# First Range Trip with my P99



## ScottyB (Dec 13, 2007)

I finally took my new P99 AS 9mm to the range. I only had about 40-45 minutes before they closed, so I had to hurry a bit.

I shot:
50 124 grain Magtech Clean Range (TMJ, lead free primer)
60ish 115 grain Magtech Clean Range (TMJ, lead free primer)
30 90 grain SBR Greenmatch (full non-tox, frangible)

The lighter weight SBR's kicked noticeably easier than the Magtechs.

I did not have a single FTF or FTE.

My accuracy was nothing to write home about, but it was okay.

I really like the gun so far. It is very easy to operate and I like the trigger. The SA pull is very short and very light. :mrgreen:


----------



## ScottyB (Dec 13, 2007)

*One more thing...*

the UPLula mag loader works great. It had problems loading the 15th cartridge (I usually ended up doing it by hand), but the rest of them were quick and pretty easy.

I'd definitely recommend it.


----------



## Shipwreck (Jan 26, 2006)

Glad U like the gun.

I haven't bothered with a mag loader because most of my mags are so easy to lead.

When U buy more P99 mags, be aware that you can get SW99 mags for about $10 less, and they are essentially the same mag. They are made by the same factory (Mec Gar), and they even can fit 1 extra round (16 rounds).


----------



## James NM (Jan 4, 2007)

ScottyB said:


> the UPLula mag loader works great. It had problems loading the 15th cartridge (I usually ended up doing it by hand), but the rest of them were quick and pretty easy.
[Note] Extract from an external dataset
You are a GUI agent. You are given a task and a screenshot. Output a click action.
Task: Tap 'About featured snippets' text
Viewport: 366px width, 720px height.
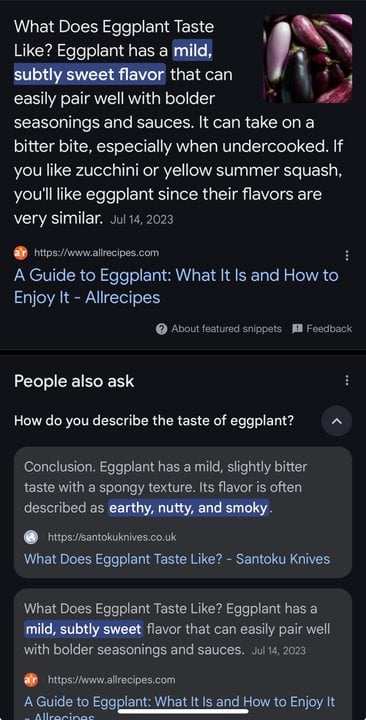point(226,329)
I guess the gun & the mags are new? If so, the mag will get easier to load with use & break in. If you'll leave the mags loaded for a while, the last round will get easier to load.

And yea, the Uplula AND the P99 are excellent products. The trigger - and therefore the accuracy - will get better with use.


----------



## ScottyB (Dec 13, 2007)

I bought the UPLULA before I ever even loaded the mags. I just saw the video demo of it and it looked fast and easy, so I bought one.

It is. :mrgreen:


----------